Perhaps because it is August and we are once again in that in-between season of wrapping-up-summer-hurry-before-the-bedtime-rules-apply-again, that I am ignoring the wall of books that could offer answers. Mostly, though, I’m not quite convinced there are satisfying answers in there, because the answer, if it were to hold true about a country, a community, or a neighborhood, would have to hold true for an individual. Yet, as someone who spends much of my working life trying to teach people the intellectual rules and requirements of history, I must admit that when it comes to my own life, I cannot find the moment before, so I might witness the Big Bang of my own history.

I still think of myself as a little blonde Polish kid from a three-decker neighborhood in Worcester. Who graduated from the same parish school where my parents met. Was baptized in the church where they were married. It is where I’m from. These are my seminal stories, my creation myths.

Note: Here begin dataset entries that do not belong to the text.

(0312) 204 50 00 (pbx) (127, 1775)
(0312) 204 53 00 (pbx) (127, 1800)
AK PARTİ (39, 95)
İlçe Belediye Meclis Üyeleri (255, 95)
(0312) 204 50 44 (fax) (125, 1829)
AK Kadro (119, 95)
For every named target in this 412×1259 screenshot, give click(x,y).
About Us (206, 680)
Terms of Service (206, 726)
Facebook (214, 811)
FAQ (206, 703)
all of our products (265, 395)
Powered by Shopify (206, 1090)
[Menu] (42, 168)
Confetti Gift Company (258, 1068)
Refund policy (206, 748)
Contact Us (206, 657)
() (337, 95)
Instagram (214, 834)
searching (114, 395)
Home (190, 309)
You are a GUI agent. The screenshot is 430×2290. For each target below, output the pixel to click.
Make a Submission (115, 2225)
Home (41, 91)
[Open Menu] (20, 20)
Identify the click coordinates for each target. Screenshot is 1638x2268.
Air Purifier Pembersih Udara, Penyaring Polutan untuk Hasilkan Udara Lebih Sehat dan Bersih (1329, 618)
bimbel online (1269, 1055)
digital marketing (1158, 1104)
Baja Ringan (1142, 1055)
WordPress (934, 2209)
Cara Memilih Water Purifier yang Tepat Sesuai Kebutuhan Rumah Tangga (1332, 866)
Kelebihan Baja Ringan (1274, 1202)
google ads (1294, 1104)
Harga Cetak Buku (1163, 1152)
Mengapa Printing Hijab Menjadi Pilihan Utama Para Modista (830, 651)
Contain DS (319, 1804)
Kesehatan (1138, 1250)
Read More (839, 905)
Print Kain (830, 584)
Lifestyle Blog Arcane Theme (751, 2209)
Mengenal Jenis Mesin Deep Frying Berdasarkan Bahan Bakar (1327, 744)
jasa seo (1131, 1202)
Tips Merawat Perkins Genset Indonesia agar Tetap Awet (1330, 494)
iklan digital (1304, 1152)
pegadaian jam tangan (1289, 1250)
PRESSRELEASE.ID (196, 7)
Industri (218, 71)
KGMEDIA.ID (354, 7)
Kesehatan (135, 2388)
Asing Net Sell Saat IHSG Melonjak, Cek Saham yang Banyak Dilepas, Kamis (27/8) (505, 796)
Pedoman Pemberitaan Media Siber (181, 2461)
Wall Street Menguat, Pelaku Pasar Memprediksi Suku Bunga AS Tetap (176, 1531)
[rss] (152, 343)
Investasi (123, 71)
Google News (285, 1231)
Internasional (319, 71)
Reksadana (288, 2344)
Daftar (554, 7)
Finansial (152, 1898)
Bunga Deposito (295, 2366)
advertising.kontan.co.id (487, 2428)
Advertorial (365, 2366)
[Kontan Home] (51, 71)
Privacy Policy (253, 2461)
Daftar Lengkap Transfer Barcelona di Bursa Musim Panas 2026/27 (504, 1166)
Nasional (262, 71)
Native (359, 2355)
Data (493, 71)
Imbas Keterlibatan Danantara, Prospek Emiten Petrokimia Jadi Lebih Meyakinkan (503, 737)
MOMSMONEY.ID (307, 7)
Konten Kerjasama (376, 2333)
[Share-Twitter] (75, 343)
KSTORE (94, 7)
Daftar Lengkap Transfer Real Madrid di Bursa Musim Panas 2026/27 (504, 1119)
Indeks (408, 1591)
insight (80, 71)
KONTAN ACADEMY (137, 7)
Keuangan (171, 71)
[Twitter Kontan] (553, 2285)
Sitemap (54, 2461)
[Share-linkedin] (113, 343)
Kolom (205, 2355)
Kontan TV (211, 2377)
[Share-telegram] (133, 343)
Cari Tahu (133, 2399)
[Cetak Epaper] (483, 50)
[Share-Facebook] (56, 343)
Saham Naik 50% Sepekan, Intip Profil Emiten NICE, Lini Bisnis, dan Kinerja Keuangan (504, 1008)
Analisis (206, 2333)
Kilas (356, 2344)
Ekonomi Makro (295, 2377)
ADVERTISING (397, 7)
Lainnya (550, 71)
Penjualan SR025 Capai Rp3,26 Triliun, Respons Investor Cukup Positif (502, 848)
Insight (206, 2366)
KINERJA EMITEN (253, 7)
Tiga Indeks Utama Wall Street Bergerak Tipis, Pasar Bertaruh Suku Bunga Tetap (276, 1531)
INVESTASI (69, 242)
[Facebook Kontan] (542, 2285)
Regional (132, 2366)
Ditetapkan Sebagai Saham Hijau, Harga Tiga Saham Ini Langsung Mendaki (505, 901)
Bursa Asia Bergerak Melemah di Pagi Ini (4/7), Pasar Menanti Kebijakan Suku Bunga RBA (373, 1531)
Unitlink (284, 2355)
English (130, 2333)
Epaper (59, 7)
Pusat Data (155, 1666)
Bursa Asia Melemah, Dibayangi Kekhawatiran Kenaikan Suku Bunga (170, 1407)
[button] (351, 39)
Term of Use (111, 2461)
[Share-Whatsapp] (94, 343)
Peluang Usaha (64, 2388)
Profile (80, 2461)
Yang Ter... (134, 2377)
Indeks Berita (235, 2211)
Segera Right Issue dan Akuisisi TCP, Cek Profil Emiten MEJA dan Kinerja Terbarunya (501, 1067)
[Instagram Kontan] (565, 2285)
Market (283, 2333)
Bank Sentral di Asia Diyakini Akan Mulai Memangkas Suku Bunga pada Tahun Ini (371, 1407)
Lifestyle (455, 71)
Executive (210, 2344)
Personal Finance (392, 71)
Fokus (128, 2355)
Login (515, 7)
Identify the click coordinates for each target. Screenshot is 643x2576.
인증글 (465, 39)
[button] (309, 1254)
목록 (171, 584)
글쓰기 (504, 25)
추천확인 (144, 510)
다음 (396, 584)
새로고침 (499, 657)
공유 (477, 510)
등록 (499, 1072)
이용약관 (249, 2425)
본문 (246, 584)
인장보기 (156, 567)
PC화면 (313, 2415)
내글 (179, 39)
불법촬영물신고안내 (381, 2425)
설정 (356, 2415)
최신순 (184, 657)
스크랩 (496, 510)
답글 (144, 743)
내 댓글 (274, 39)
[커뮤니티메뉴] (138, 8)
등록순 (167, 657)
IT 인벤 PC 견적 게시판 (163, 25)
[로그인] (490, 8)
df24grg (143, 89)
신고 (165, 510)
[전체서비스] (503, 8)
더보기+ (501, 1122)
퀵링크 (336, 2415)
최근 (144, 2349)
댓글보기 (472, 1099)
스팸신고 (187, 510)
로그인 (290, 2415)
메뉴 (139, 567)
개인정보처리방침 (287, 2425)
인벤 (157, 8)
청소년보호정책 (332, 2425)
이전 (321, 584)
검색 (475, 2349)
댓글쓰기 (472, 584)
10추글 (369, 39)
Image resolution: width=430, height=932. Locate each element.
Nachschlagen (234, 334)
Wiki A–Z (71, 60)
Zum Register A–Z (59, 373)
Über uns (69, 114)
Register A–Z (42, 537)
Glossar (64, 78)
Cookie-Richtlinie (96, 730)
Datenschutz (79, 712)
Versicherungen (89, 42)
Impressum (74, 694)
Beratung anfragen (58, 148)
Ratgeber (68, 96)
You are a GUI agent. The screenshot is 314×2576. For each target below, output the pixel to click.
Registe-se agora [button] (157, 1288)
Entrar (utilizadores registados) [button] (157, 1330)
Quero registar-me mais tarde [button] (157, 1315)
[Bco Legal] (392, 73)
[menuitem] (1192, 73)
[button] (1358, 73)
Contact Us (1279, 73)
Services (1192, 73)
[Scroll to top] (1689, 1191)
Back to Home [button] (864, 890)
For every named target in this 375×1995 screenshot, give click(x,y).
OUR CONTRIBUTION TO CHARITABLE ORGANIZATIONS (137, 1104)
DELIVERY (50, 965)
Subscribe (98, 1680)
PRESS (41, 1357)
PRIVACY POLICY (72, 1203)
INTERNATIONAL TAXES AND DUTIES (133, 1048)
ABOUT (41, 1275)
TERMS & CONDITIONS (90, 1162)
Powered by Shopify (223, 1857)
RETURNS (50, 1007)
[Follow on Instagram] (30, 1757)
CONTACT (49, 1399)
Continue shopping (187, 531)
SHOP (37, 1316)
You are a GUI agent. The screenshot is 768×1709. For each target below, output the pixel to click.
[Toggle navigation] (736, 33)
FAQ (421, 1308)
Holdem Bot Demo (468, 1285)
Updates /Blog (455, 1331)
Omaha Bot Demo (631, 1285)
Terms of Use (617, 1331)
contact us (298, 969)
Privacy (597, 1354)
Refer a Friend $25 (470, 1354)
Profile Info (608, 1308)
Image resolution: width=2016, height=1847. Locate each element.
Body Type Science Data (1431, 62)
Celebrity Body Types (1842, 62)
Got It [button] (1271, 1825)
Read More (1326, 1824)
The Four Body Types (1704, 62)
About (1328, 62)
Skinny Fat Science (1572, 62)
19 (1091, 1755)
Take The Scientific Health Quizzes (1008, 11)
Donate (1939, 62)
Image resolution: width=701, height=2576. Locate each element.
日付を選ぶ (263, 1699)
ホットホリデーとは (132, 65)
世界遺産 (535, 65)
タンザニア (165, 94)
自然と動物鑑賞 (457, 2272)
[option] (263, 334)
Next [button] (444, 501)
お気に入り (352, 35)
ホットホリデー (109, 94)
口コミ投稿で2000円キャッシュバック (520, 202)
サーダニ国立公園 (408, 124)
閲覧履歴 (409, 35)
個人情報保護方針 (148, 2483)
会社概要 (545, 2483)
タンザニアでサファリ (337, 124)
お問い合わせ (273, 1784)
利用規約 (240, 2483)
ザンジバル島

However, I cannot think of a moment when the first conscious thought entered my head about Christmas. I just don’t remember not knowing about it. But somewhere between conception and Kindergarten, there was a moment when I didn’t. And I could twist and arch backwards over furniture all day and never find that moment. Everyone else simply filled in those spaces for me and told me what I needed to know. And it was enough.

So, the dividing line seems to be this: there are the stories that you are born into and the ones you make for yourself. My heritage is what I was given: my ethnic and religious identity, that neighborhood, those people and places. My history, to me, it seems, began when I began actively creating my own story. My history is the sum of my choices.

But even that is blurry line. Did my history begin, then, when I insisted on being a horse—the only girl to do so—rather than a bunny in the Kindergarten production of Chicken Little? Or when I earned my first bit of money delivering the Sunday paper? Or when I chose to leave that neighborhood and go to New York for college? Which of the thousands of choices I’ve made stand out as the beginning of my history? And if I can only choose that moment thirty-odd years later, is it really my history, or has it lapsed into the mythology of who I think I was, in that moment in time, so very long ago? Is my mother, ultimately, a reliable witness?

The point of all of this musing, I suppose, is to ask you to take a moment in these waning days of summer—one of the haziest, most nostalgia-inducing parts of the year—to consider how difficult it is to disentangle your history from your own heritage, before attempting it with, or expecting it of students or visitors.

It is so easy to get snarky about what we think other people should know about history and deride the soft boundaries of heritage. As experts in the field, we often forget that there was a time and a place when we did not know all the rules and regulations of history. We forget what it was like in the before: Before we understood “food ways”, we knew our favorite foods; Before we built mental timelines through documentary analysis, we mostly figured what year it was by when we were in school; Before we knew to mistrust even our favorite historians, we trusted the stories told to us over dinner tables, during the holidays, in the chaos of summer vacations.

It is to say that before you knew what you know now, that once, there was a moment when you did not. And even if you cannot remember it, it existed. Absent the malice of willful ignorance, we need to respect that our students’ and visitors’ understanding of the past is tied up in those same utterly human ways of telling time and knowing what is true. And our work is to help them disentangle the evidence from the sentiment, knowing full well, that the easiest path from one to the other is not entirely clear.